§ Available records:
_ _ _ _
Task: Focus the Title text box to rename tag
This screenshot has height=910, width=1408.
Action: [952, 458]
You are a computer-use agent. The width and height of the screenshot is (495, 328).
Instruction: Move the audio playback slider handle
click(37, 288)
_ _ _ _
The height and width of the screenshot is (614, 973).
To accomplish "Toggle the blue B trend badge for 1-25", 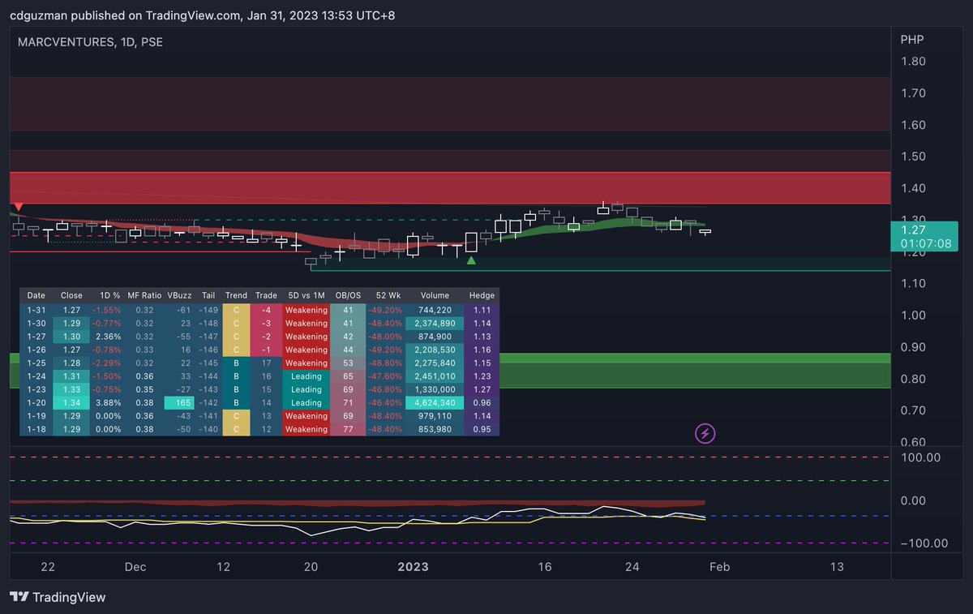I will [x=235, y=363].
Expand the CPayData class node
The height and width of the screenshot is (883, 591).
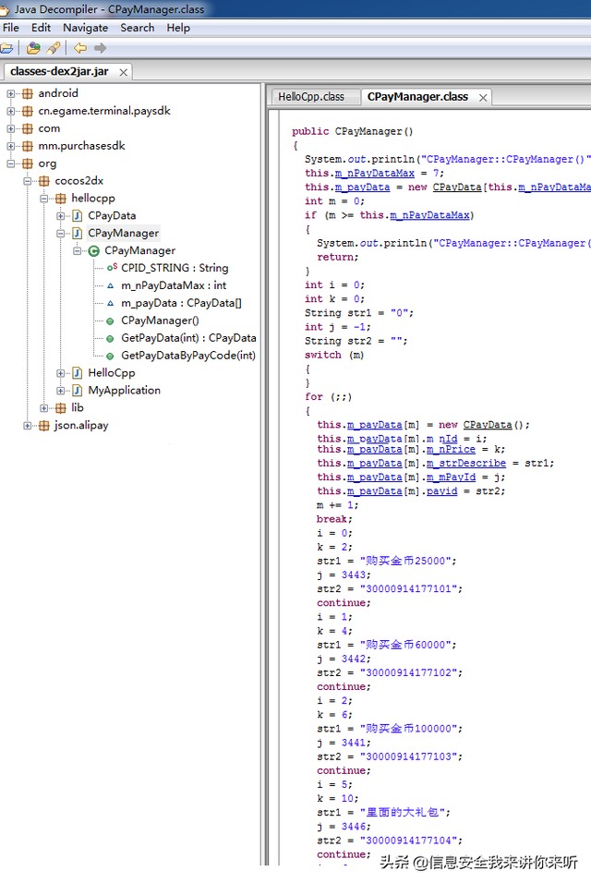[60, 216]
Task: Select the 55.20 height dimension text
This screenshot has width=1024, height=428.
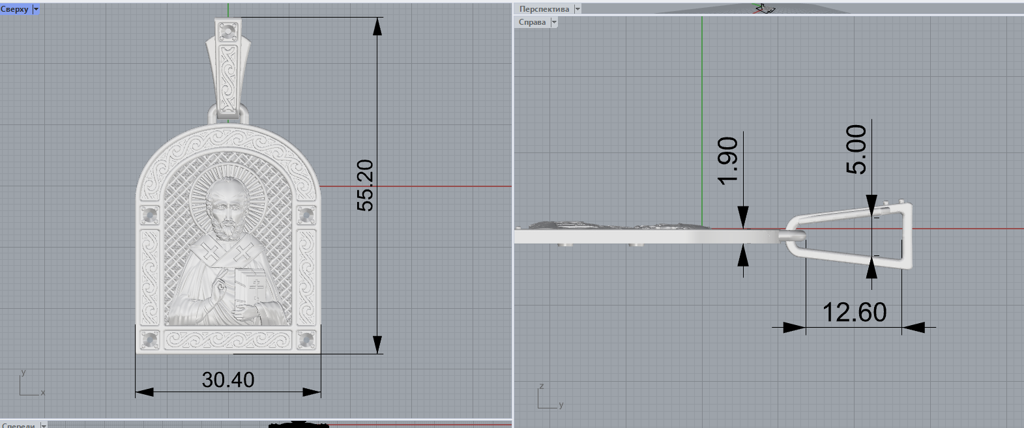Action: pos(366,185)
_ _ _ _
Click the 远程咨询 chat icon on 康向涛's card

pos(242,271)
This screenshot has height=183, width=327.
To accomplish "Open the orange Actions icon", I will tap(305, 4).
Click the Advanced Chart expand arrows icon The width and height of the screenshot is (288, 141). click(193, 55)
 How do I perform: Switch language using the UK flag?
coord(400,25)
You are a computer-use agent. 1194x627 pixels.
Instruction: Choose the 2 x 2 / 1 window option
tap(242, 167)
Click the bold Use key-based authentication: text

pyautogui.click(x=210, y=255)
_ _ _ _
§ Exercise:
Name the number of lines in the listing that contain the word "agent", and only that number.

§ Output for this task:
2